Supplied passage START

So, this is how the competitive p-values are calculated. This approach and this output is similar to the type of enrichment analysis that are performed by MAGMA and LD Score regression, but pathway PRS have the advantage that they provide individual-level data that can be used for other applications.
So, let’s see how the output of PRSet looks like. Similar to PRSice, for every PRSet run, we will have a log file, with extension .log, and this will contain the commands used for the analysis and all the information regarding the filtering, the fields that were selected, etc.
Then, we will have another file, with extension .precise, and this will contain the polygenic model for each pathway across thresholds. So, in this case, I was running only the threshold 1, which contains all the SNPs. But you can see that there is information for each pathway: the R2, the self-contained p-value, coefficient for the regression, standard error, and the number of SNPs. You will always see this base pathway, which is the background pathway used for the competitive p-value calculation.
Then, we have the .best file, which will give us the scores for each individual and each pathway. So here, each row will be one individual, and then the score for each pathway will be indicated in a separate column. So, there will be as many columns as pathways you are using. In this case, we see four examples from the KEGG [Kyoto Encyclopedia of Genes and Genomes] database. If you wanted all the scores at all p-value thresholds, because this .best file will report only the one with the best p-value threshold, you can use the command --all.
Finally, we will have another file with extension .summary that will have the information of the best model fit of each phenotype pathway. And in this case, each pathway will be a row. And then, it will contain, again, information on the R2, null p-value, coefficient, and also this competitive p-value that I was talking about, that will indicate the enrichment of this pathway compared to other pathways of similar size.

Supplied passage END
Given records START

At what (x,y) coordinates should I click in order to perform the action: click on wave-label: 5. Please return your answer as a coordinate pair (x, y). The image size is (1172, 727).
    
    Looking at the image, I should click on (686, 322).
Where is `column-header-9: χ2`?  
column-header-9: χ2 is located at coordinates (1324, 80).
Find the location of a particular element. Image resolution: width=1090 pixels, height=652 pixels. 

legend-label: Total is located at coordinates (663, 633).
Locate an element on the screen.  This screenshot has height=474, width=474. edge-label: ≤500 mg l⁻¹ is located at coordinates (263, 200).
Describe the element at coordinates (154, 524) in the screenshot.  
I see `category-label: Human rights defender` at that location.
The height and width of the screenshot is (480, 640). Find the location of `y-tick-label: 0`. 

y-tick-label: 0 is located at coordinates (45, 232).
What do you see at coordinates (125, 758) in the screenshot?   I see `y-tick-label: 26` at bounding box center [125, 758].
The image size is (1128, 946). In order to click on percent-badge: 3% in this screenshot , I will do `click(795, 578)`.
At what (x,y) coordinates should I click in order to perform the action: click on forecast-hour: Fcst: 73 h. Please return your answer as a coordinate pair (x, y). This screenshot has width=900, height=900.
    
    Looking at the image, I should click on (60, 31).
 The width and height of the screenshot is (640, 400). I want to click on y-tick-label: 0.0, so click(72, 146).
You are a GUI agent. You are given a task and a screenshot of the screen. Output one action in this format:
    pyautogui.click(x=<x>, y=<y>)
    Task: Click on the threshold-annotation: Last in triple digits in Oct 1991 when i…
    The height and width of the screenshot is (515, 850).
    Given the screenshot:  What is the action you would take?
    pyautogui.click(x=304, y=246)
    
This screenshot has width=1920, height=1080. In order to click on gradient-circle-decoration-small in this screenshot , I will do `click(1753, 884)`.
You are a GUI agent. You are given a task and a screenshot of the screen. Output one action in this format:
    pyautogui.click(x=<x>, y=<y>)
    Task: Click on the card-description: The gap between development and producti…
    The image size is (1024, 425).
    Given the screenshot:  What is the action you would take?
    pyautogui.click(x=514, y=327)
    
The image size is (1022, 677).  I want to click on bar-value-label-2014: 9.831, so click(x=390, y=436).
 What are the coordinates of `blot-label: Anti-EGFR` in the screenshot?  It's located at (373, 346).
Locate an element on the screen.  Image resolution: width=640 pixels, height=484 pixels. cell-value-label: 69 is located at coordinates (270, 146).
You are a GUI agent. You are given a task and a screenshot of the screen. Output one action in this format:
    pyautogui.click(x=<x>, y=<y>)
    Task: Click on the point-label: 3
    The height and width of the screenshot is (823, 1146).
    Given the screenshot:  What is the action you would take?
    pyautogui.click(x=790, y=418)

Given records END

_Actions to take_:
a) In the PRSet output passage, transcribe the text starting at "Then, we have" and ending at "the command --all.".
b) According to the PRSet output passage, what command gives the scores at all p-value thresholds instead of only the best one?
c) Write the next part of the PRSet output passage, picking up after its final sentence.
You will not need the data for any of this work.

_Answers below_:
a)
Then, we have the .best file, which will give us the scores for each individual and each pathway. So here, each row will be one individual, and then the score for each pathway will be indicated in a separate column. So, there will be as many columns as pathways you are using. In this case, we see four examples from the KEGG [Kyoto Encyclopedia of Genes and Genomes] database. If you wanted all the scores at all p-value thresholds, because this .best file will report only the one with the best p-value threshold, you can use the command --all.

b) The command --all.

c)
Finally, I would like to leave some heads up and useful commands. So, for example, some commands that might be useful for the user is the window size, which is like, for example, if you are defining SNPs that are within a gene, you can extend that window. And so, you can include some number of N bases to the 3’ region of each gene or to the 5’ region of each gene. You can also exclude SNPs that are within a certain range with a command --x-range. So, for example, the MHC [major histocompatibility] complex or the APOE region if you want to do some Alzheimer’s analysis and you want to exclude that one.
If you want to improve the computational efficiency of PRSet, you can parallelise the process using the --thread command. You can also speed up a little bit of PRSet at the expense of an increase in memory using the --ultra command. Additionally, you can use the --keep and the --extract commands to exclude individuals or SNPs from the analysis.
If you are doing permutations to calculate the competitive p-values, this can be computationally intensive. So, it might be useful to adjust for the covariates like sex or age beforehand on your phenotype and then use the residuals as the phenotype because this will speed up the process.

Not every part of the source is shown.